Você especialista em prótese, o que tem feito para a sua segurança e tranquilidade?

Antes de qualquer procedimento, você precisa entender uma coisa:
O seu risco jurídico não começa no erro.
Ele começa na expectativa do paciente.
E expectativa mal gerida vira frustração.
Frustração vira conflito.
E conflito, no consultório, muitas vezes vira processo.
Então, três pontos que você precisa ajustar na sua prática hoje:
1.Alinhe o resultado (e documente isso)
Não prometa o que não pode controlar.
Explique limites, possibilidades e variáveis do tratamento.
2.Tenha um planejamento técnico bem estruturado e registrado
Se você não consegue provar o raciocínio clínico por trás da sua conduta, você fica vulnerável.
3.Prontuário completo não é burocracia, é defesa
Tudo precisa estar registrado: avaliação, opções apresentadas, escolha do paciente, evolução e intercorrências.

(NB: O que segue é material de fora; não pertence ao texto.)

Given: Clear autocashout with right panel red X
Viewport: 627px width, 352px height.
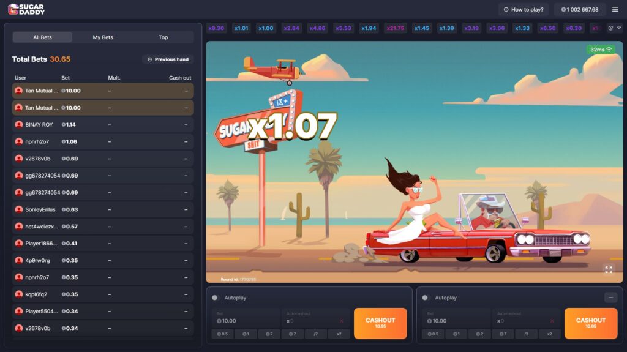Looking at the screenshot, I should pyautogui.click(x=552, y=321).
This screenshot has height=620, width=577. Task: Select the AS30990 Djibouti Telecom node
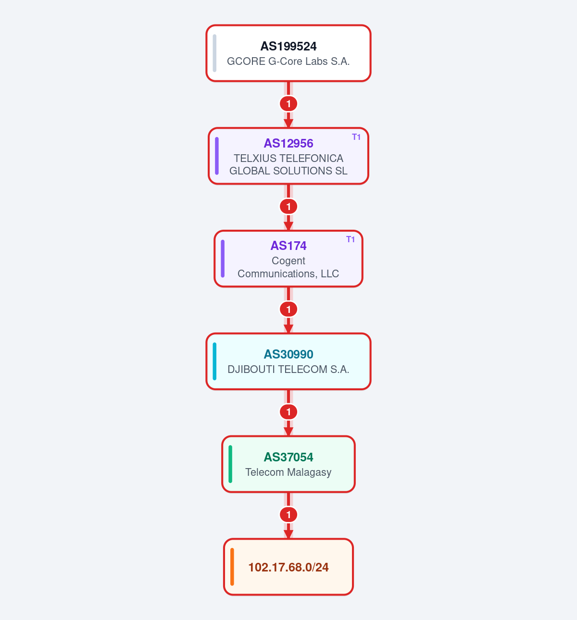[289, 361]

Agora, por que esse alerta importa?
Recentemente, um caso ganhou destaque: uma paciente entrou na Justiça após problemas com uma prótese dentária relatando dor, desconforto e resultado insatisfatório.
O desfecho?
Condenação superior a R$ 200 mil.
E aqui está o ponto que muitos profissionais ignoram: em procedimentos como prótese, o Judiciário frequentemente entende que existe uma expectativa de resultado.
Ou seja: não basta fazer.
É preciso entregar aquilo que foi prometido ou, no mínimo, provar que o paciente tinha plena ciência dos limites.
Casos como esse não são exceção.
Eles são reflexo de uma odontologia que ainda negligencia o jurídico.
E a verdade é simples:
Quem não gerencia risco, assume o prejuízo.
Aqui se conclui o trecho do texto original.